PyCaret is an open-source, low-code ML library in Python that automates machine-learning workflows. Using PyCaret, with several lines of code is possible to create and analyze ML models that solve problems of:
- Anomaly detection
- Time series forecasting
PyCaret has functions that allow deploying the entire ML pipeline on the cloud, including AWS S3, GCP, and Azure. Also, with a few lines of code is possible to create and run a POST API for inference on top of FastAPI, as presented in the following figure:
5.3. H2O AutoML
H2O AutoML is an automated ML tool that allows users to build machine learning pipelines using simple R, Python, or web GUI interfaces. It automates some tasks, including:
- Data preprocessing
- Model selection, tuning, and building ensembles
- Explainability of models.
- Deployment and scaling to clusters using Hadoop, Spark, and Kubernetes
Without any programming knowledge, selecting all the parameters needed for the ML pipeline is possible by simply clicking through the web GUI interface as shown in figure next:
5.4. Amazon SageMaker Autopilot
Amazon SageMaker Autopilot provides an AutoML cloud service that allows users to automate the end-to-end process of building, training, and deploying ML models without coding knowledge. This tool solves classification and regression problems.

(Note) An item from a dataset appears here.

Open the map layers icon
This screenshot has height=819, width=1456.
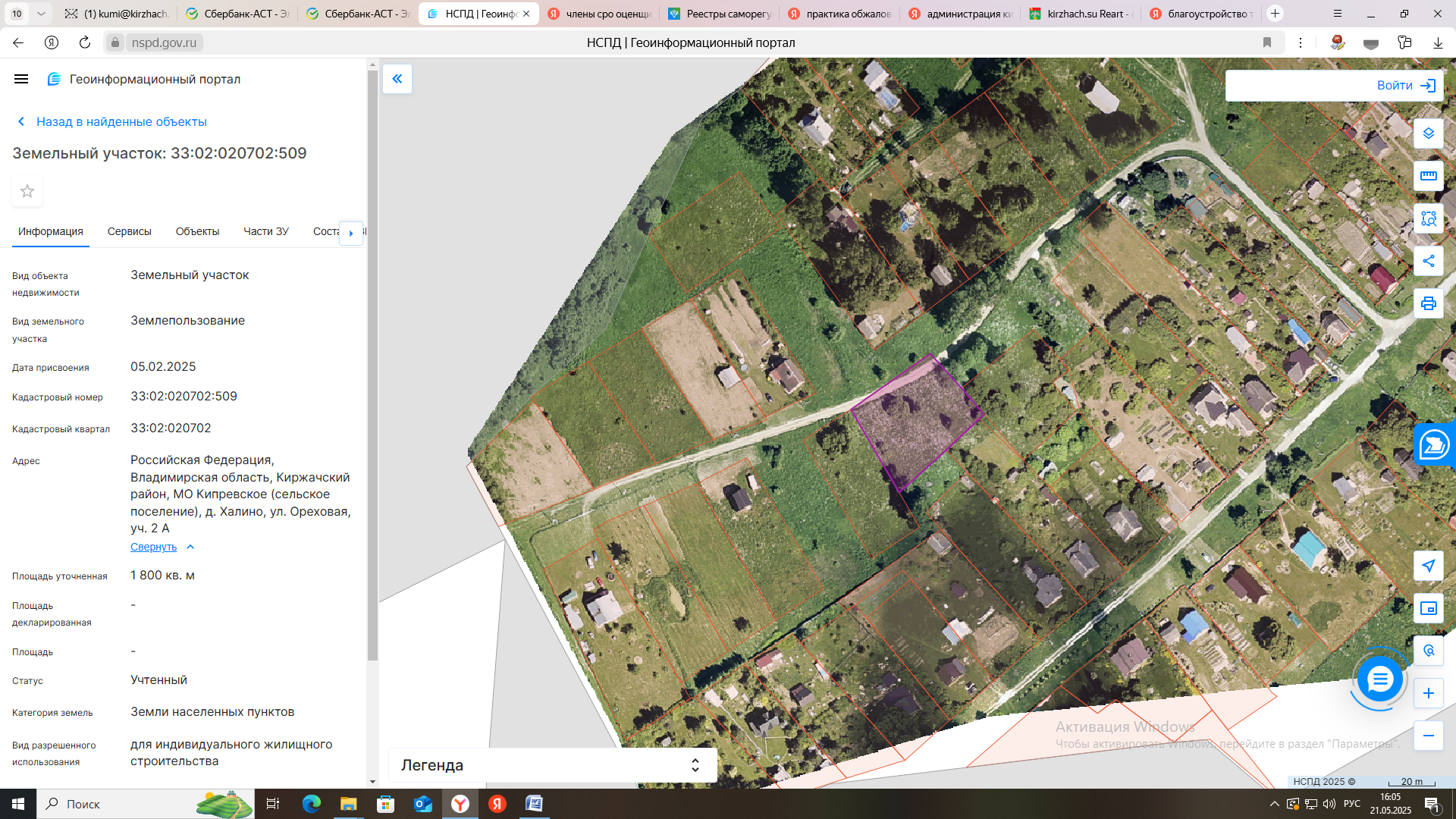click(x=1428, y=133)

It automatically analyzes data, builds features, performs hyperparameter tuning, and generates multiple models. These models are ranked based on performance metrics. We can select any of the models and check the model explainability notebook.
In addition to that, there is an option for deploying the model to the desired machine. The only thing that we need to do is to upload our data into the AWS S3 bucket and select a few settings for a building process.
The following figure summarizes the Amazon SageMaker Autopilot capabilities:
AutoKeras is an AutoML library for deep learning. It’s developed on top of Keras, the high-level API of TensorFlow 2. This library supports several tasks with a simple interface, including:
- Tabular data classification and regression
- Image classification and regression
- Text classification and regression
- Time series forecasting
They have also announced that functionalities for object detection and image segmentation will be implemented in the future. We have some of AutoKeras’ functionalities presented in the following figure:
In this article, we’ve explained what the term AutoML means as well as its advantages and disadvantages. Also, we’ve presented some of the most popular AutoML tools.
Overall, there are a lot of great tools in AutoML. They can save us lots of resources and help experts and novice ML developers.
But in practice, ML tasks are very diverse. It’s impossible to create an AutoML tool that can solve every ML project from start to end. Furthermore, every AutoML tool has limitations. Thus, even with AutoML, we need experienced ML developers to interpret the created models and results.